The decision to rebuild at 6505 Wilshire Boulevard gives us the opportunity to use limited community resources and maximize their potential on a property owned by the Jewish Federation. The exciting modern structure which will stand at 6505 Wilshire by the end of the year 2000, will become, I believe, an icon for the Federation in the 21st Century. We expect that it will house several of our key communal service agencies including the Jewish Family Service, the Jewish Vocational Service, the Jewish Big Brothers, the Jewish Free Loan, the Bureau of Jewish Education, as well as the Jewish Community Foundation. We anticipate this will also become the new home for My Jewish Discovery Place Museum, which is part of the Jewish Community Centers Association. The focus of this presence on children and families with young children should be seen as a symbol of the future of our Jewish community which increasingly needs to find ways to excite and engage our children, youth and young adults in a Jewish setting.

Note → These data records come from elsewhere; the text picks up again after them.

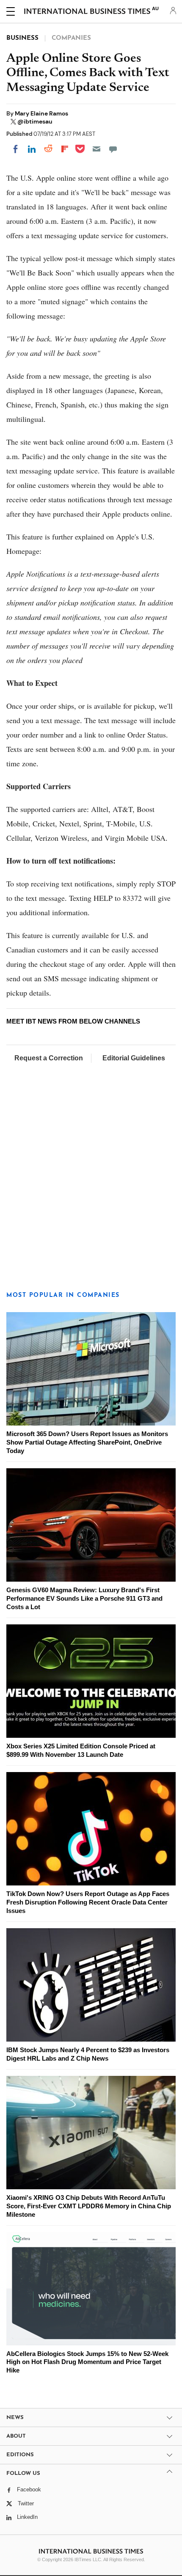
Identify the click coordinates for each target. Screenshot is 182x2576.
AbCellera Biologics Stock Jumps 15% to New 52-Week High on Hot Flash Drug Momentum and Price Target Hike (87, 2362)
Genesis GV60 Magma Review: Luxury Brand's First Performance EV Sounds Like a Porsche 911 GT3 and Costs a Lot (84, 1598)
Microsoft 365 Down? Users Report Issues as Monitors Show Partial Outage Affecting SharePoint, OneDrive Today (87, 1442)
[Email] (96, 149)
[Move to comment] (113, 149)
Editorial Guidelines (133, 1058)
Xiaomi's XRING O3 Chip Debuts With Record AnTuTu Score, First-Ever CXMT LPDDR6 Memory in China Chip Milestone (88, 2206)
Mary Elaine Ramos (41, 113)
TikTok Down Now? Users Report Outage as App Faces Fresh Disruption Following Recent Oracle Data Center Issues (87, 1902)
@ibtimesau (34, 121)
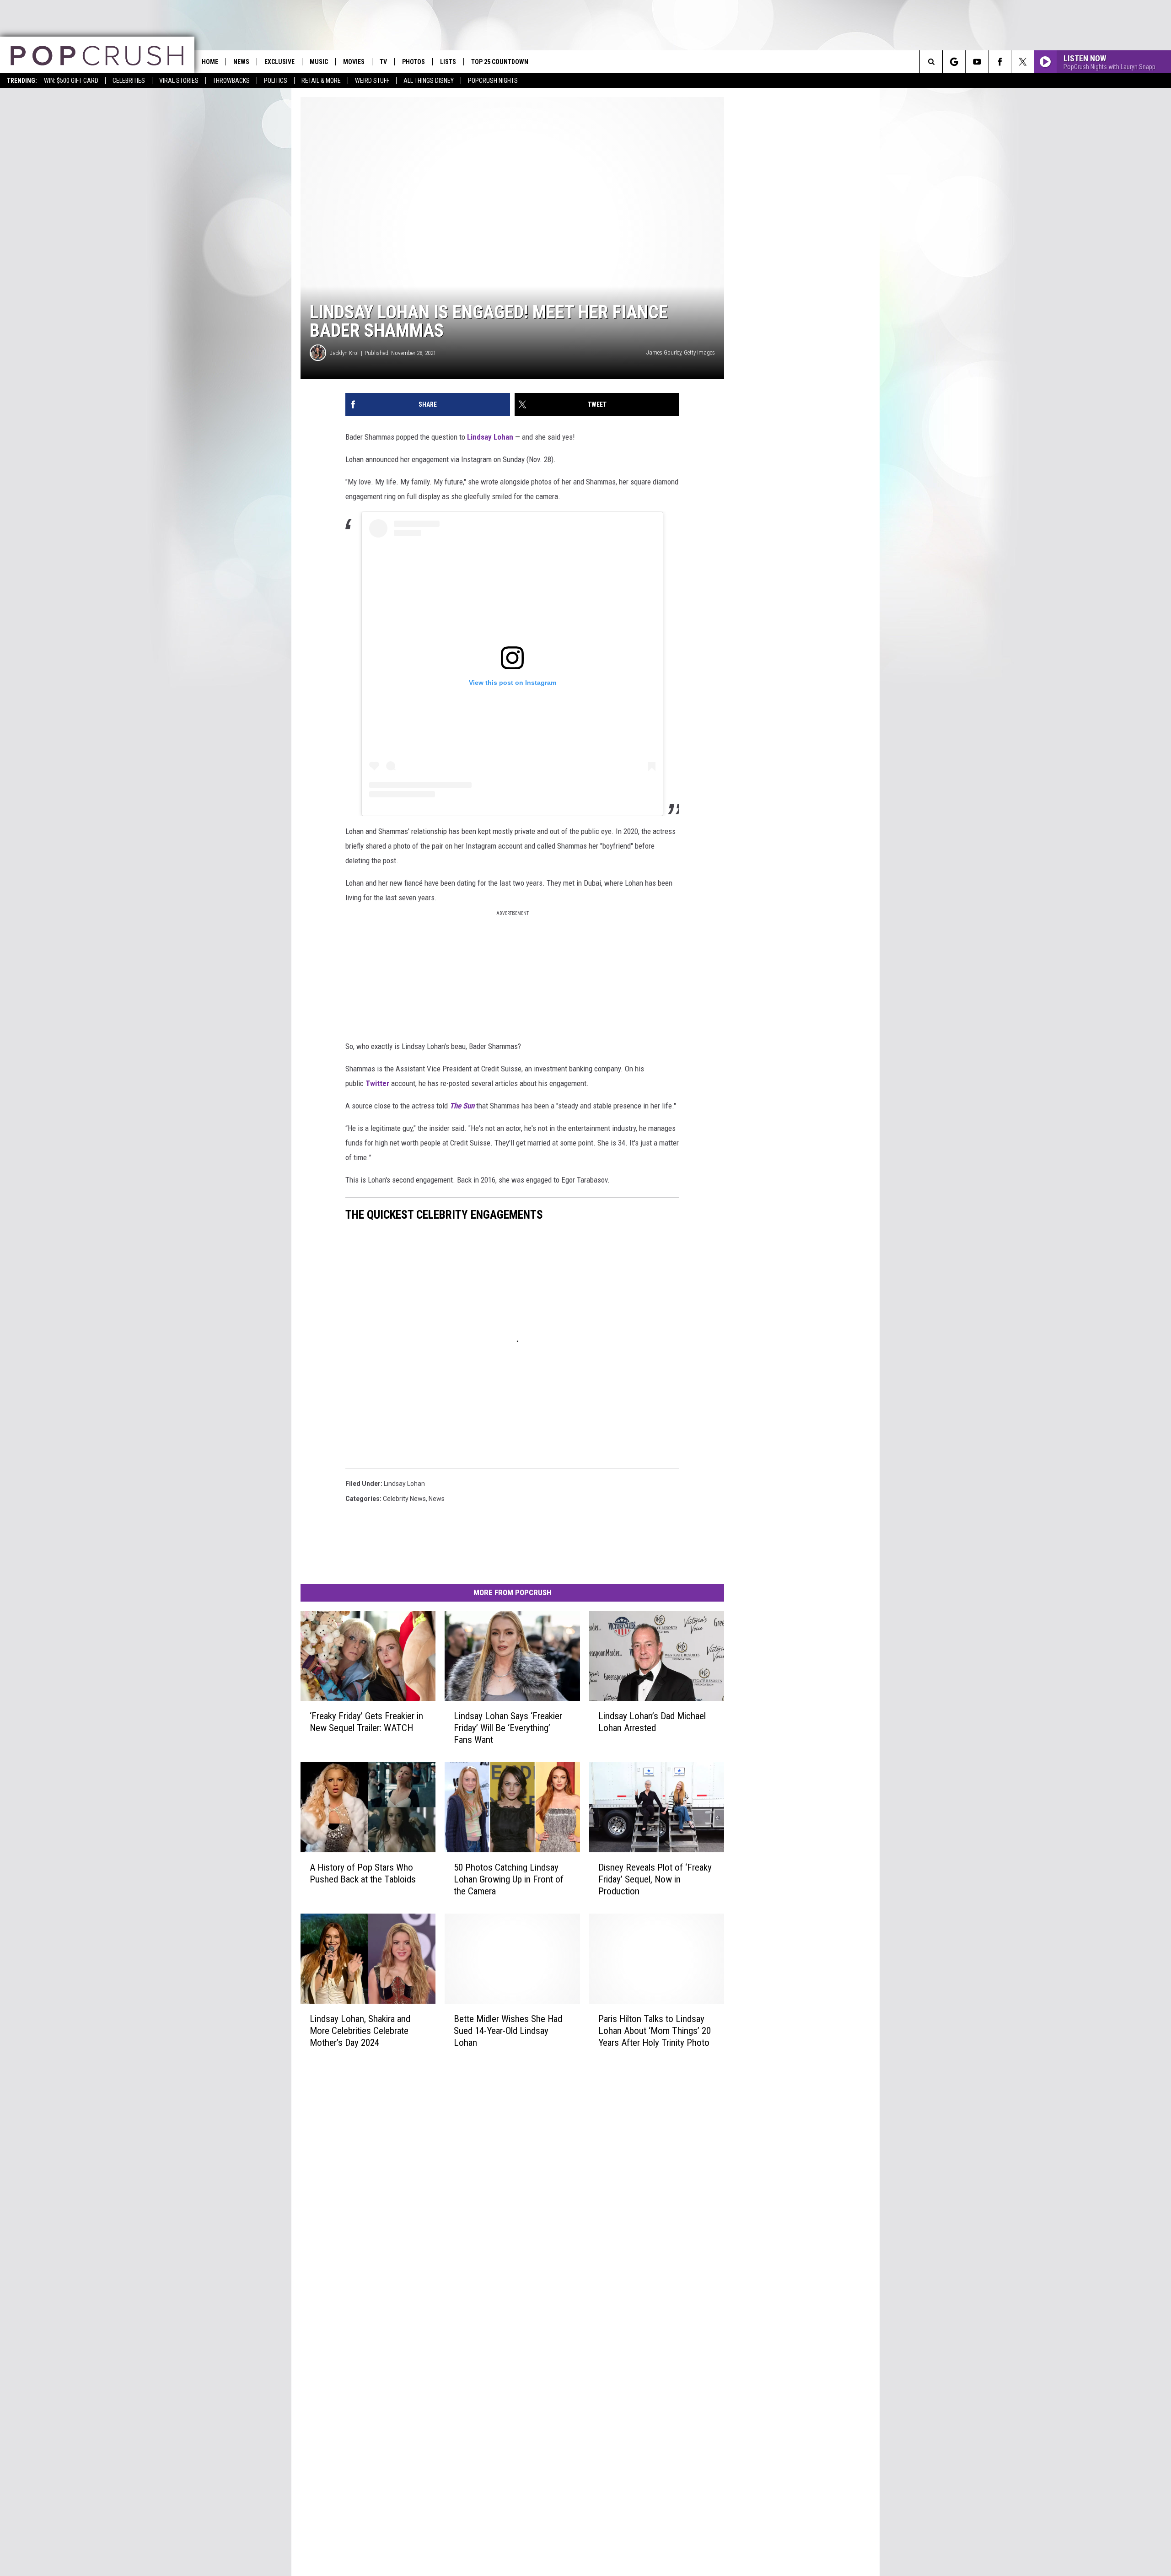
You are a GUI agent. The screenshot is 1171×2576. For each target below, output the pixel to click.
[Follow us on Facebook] (999, 61)
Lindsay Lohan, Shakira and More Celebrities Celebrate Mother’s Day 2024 (360, 2030)
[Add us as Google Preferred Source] (954, 61)
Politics (275, 80)
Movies (354, 61)
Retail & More (321, 80)
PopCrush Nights (493, 80)
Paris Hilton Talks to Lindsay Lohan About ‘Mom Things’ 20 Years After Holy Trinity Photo (654, 2030)
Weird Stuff (372, 80)
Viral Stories (179, 80)
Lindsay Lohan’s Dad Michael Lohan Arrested (652, 1721)
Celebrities (129, 80)
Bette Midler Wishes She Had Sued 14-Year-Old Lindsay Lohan (508, 2030)
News (241, 61)
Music (319, 61)
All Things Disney (428, 80)
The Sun (462, 1105)
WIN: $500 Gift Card (71, 80)
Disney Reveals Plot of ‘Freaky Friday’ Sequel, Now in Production (655, 1878)
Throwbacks (231, 80)
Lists (448, 61)
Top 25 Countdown (499, 61)
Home (210, 61)
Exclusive (279, 61)
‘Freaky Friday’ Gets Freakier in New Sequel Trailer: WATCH (366, 1721)
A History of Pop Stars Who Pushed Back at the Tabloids (363, 1872)
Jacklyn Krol (344, 353)
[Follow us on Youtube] (977, 61)
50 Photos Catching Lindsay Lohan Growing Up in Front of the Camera (509, 1878)
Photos (413, 61)
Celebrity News (404, 1498)
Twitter (377, 1083)
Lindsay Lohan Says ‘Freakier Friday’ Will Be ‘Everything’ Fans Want (508, 1727)
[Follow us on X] (1022, 61)
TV (383, 61)
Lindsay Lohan (490, 436)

This emphasis parallels other efforts made by our Jewish Federation to focus our communal resources on these younger segments of our community. It is another manifestation of why the Jewish Federation has strategically placed its efforts on the Jewish future and its support on Jewish education, both formal and informal, including schools, Jewish camps and the Israel Experience. It is the reason we continue to place so much emphasis on Jewish young adults through our own ACCESS young adult program reaching thousands, and by assisting in the creation of a Jewish singles web page, on the internet, which is being visited weekly by hundreds of Jewish young adults searching for a meaningful way to engage Jewishly and to meet other Jewish singles.

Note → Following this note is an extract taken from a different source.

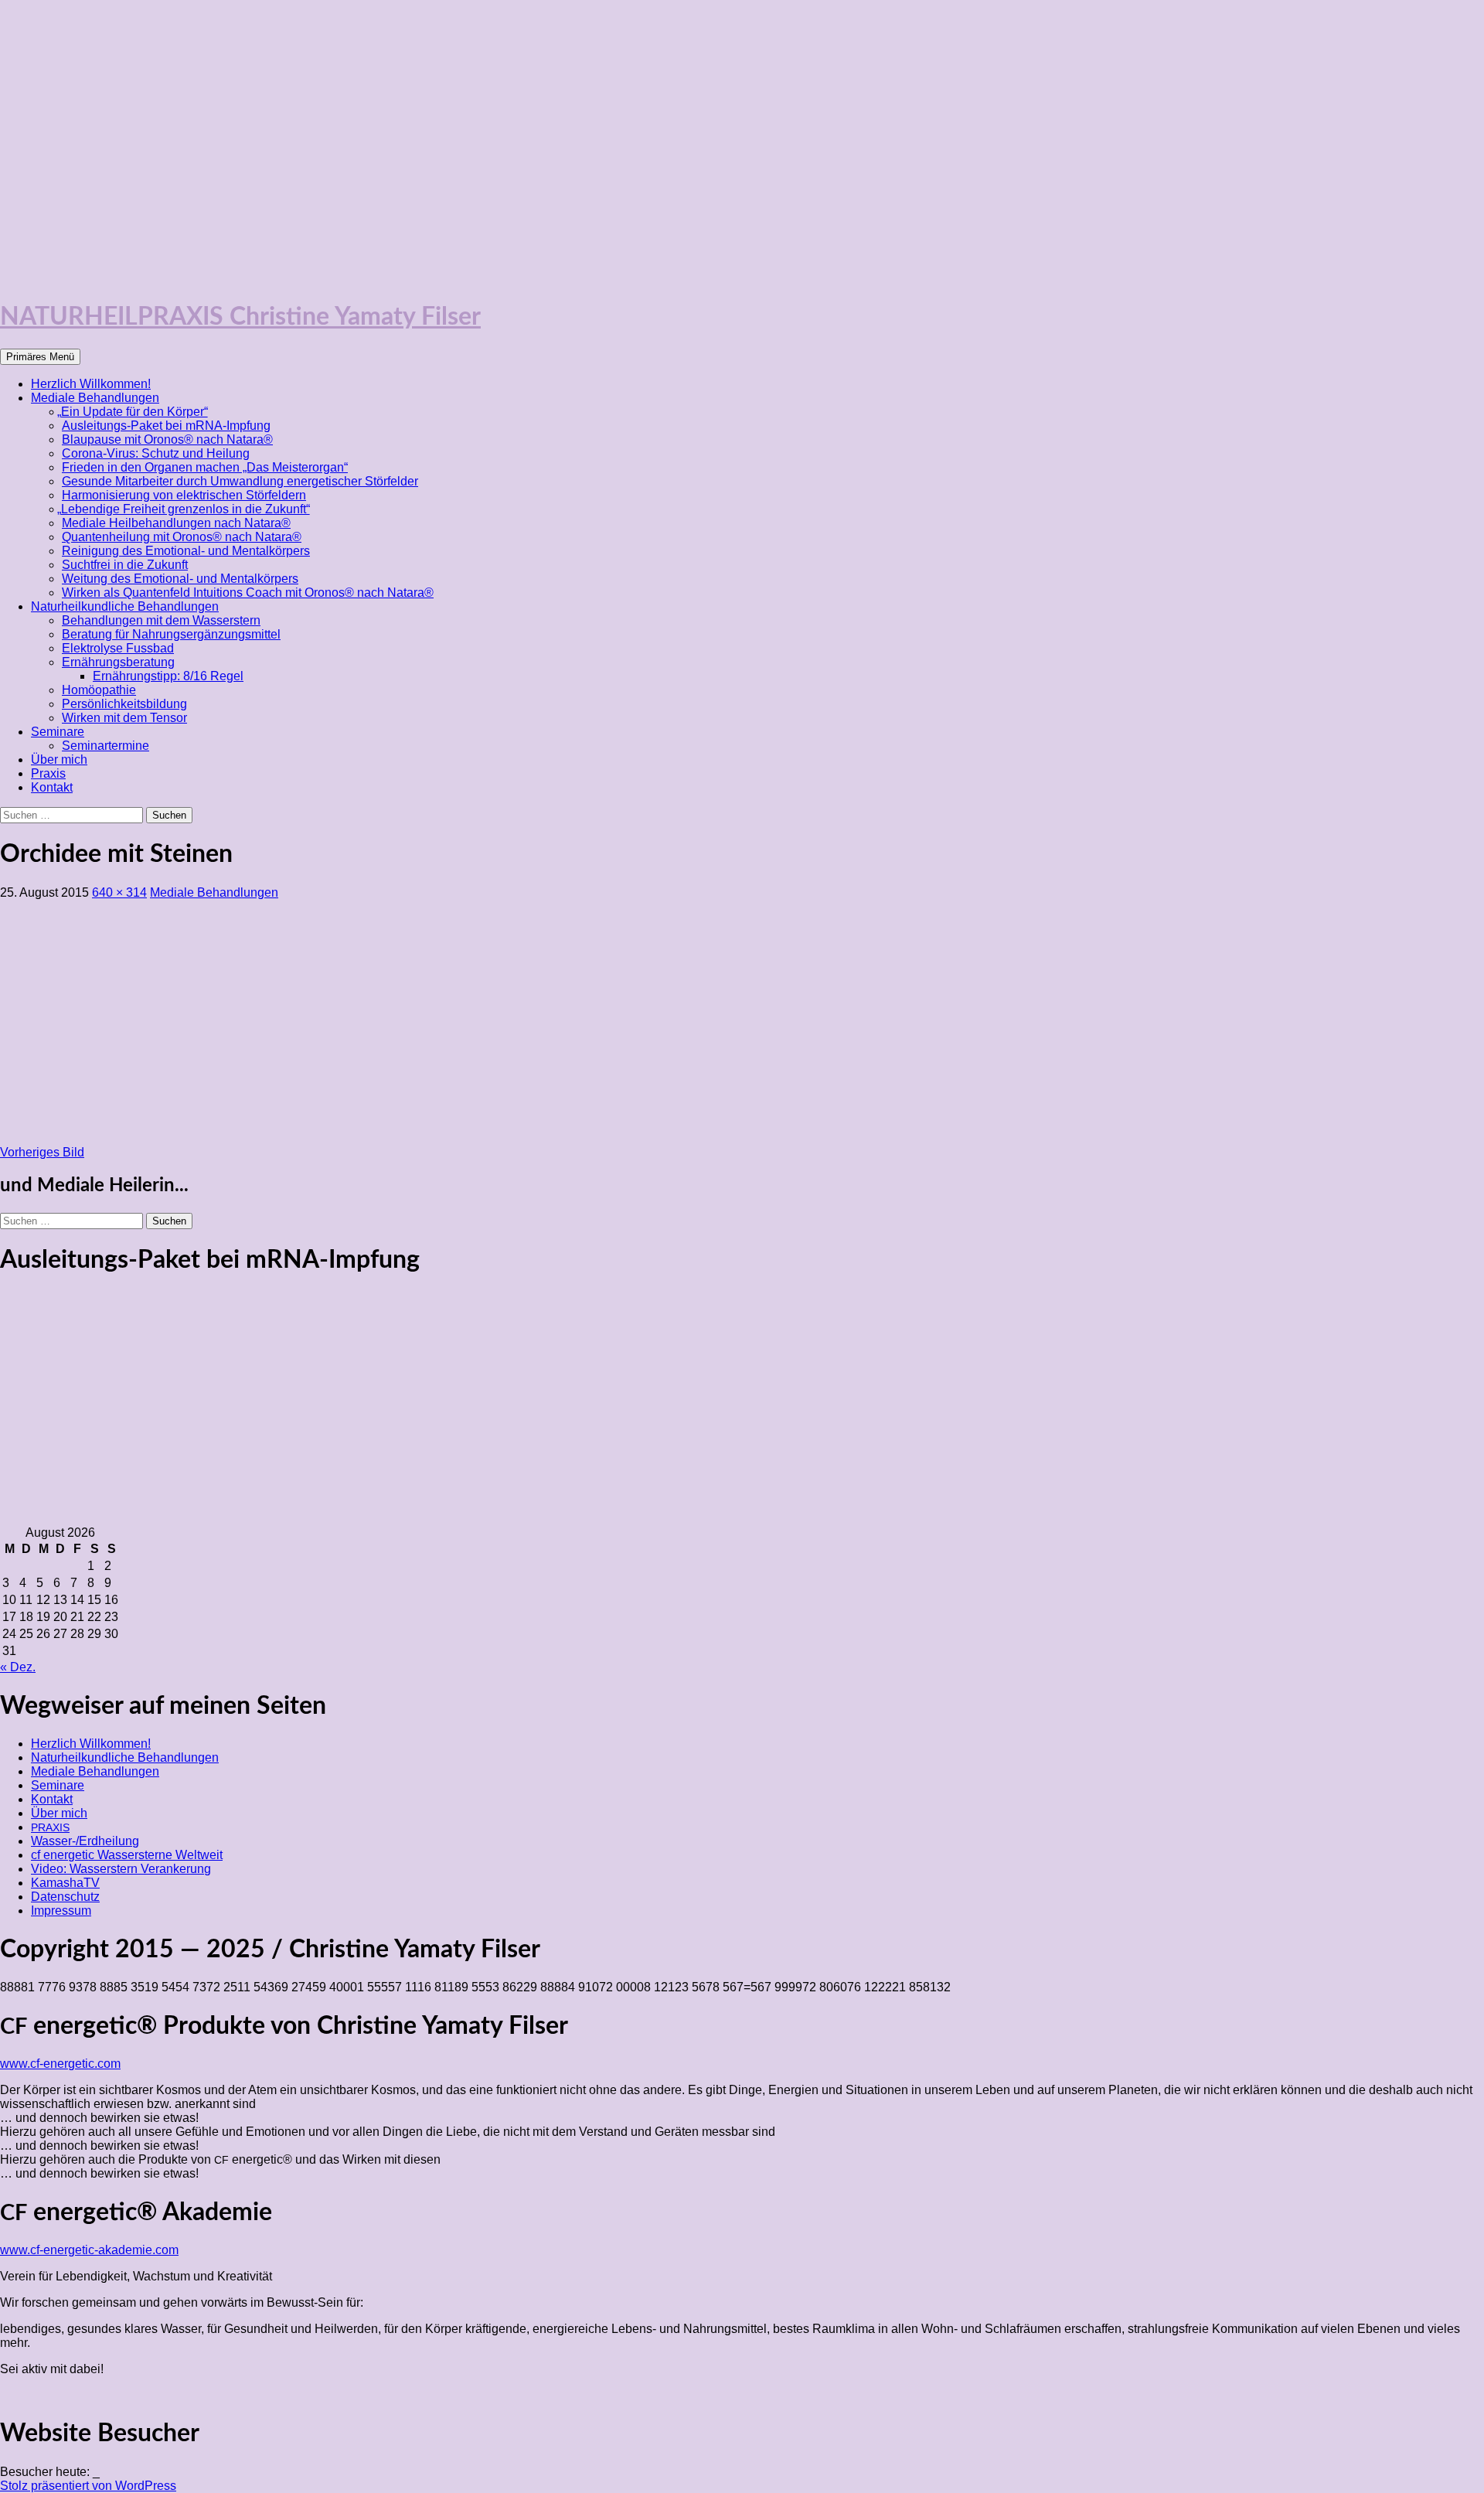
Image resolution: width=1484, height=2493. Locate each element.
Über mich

But the earthquake which sent the walls tumbling down physically and metaphorically presented the Jewish Federation with other opportunities. The new Jewish Heritage Center encompassing the L.A. Museum of the Holocaust, the Jewish Community Library and the Jewish Historical Society, all programs previously housed at 6505 Wilshire now reside down the street at 6006 Wilshire on “museum row” near LACMA, where we hope their visibility and accessibility will attract scores of people who previously were unaware of these communal treasures. At the same time, the Jewish Federation has established a meaningful presence in West Los Angeles at a new conference center, where everyday residents of the westside meet together with residents of the Valley and the South Bay to further our community agenda.

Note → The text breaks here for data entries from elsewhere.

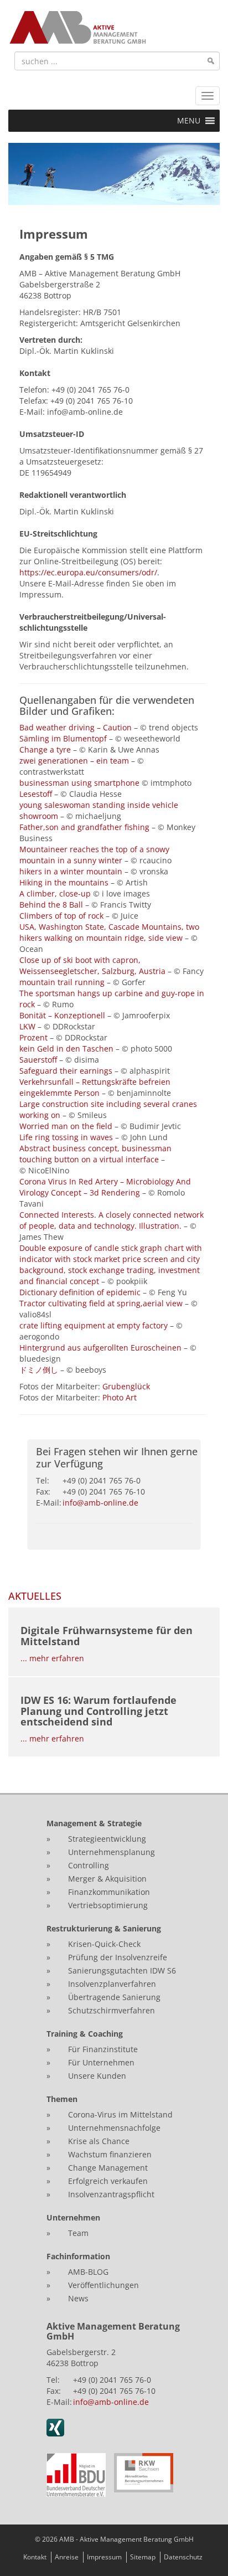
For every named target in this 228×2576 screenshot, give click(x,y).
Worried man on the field (65, 1126)
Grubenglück (126, 1386)
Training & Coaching (84, 2033)
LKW (27, 1026)
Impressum (104, 2557)
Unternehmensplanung (111, 1852)
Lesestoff (35, 794)
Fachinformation (78, 2256)
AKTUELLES (34, 1596)
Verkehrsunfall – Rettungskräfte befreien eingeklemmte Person (94, 1087)
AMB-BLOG (88, 2271)
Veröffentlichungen (103, 2285)
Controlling (88, 1865)
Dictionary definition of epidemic (81, 1292)
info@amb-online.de (100, 1502)
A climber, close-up (55, 893)
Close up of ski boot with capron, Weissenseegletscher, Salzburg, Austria (92, 965)
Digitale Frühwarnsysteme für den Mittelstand (106, 1636)
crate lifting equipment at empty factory (94, 1325)
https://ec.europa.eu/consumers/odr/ (88, 572)
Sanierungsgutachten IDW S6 (122, 1970)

The Jewish Federation is sometimes criticized for being too conservative and not visionary enough. I would challenge these criticisms and ask each of you to think about what it means to be a central coordinating body in a Jewish community the size and scope of Los Angeles. It requires actions on a variety of fronts simultaneously, whether it is support for construction of a new Jewish school in the Agoura area, construction of new senior adult low cost housing in Santa Monica or rebuilding 6505 Wilshire. The ability to remain a strong community is a function of creating places where Jews gather to be served across the hundreds of square miles that are Los Angeles. It also requires the vision and the will to continuously reassess the nature of our communal services, to re-evaluate the most effective communal partners in our endeavors and to find more opportunities to engage you in realizing that to maximize our communal potential we can’t wait for earthquakes to provide opportunities but must assertively and deliberately look for ways to forge a new definition of Jewish community in mid-Wilshire, the Westside, the Valleys and the South Bay. “


Lionel Bell is Chairman of the Board of The Jewish Federation.